=== TASK INPUTS ===

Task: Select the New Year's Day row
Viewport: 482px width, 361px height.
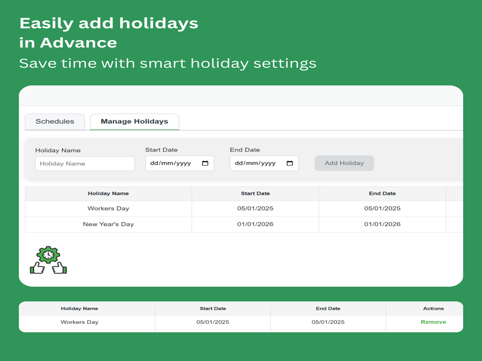Action: pyautogui.click(x=108, y=224)
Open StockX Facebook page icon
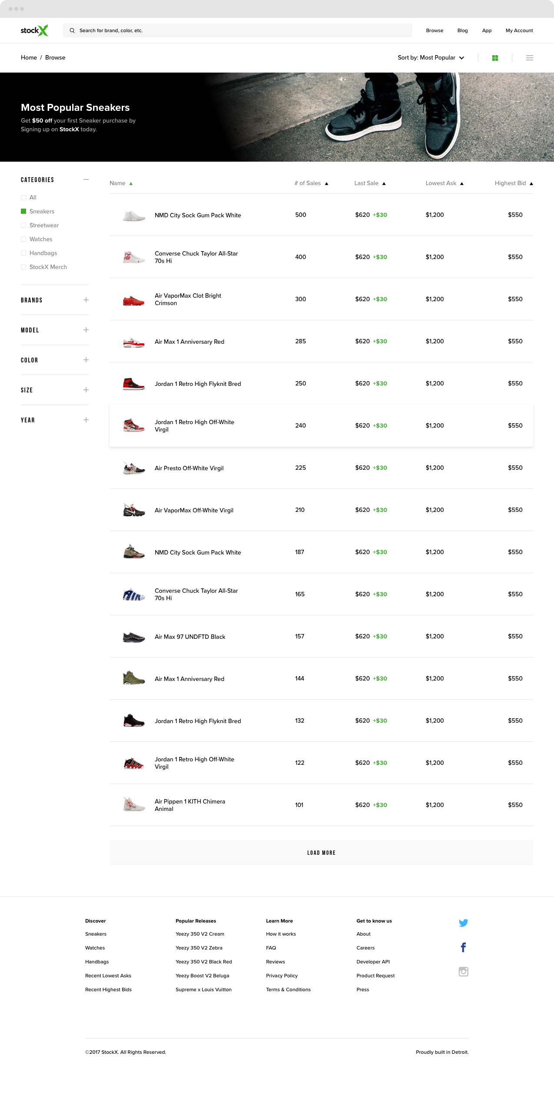Image resolution: width=554 pixels, height=1109 pixels. point(463,947)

===

Please put the lines of all the items above into a Markdown table with two columns, Row and Line. Number each non-blank line in Row and give its text in Line, leaving the pictures out.

| Row | Line |
|---|---|
| 1 | Task: Select the New Year's Day row |
| 2 | Viewport: 482px width, 361px height. |
| 3 | Action: pyautogui.click(x=108, y=224) |
| 4 | Open StockX Facebook page icon |
| 5 | Image resolution: width=554 pixels, height=1109 pixels. point(463,947) |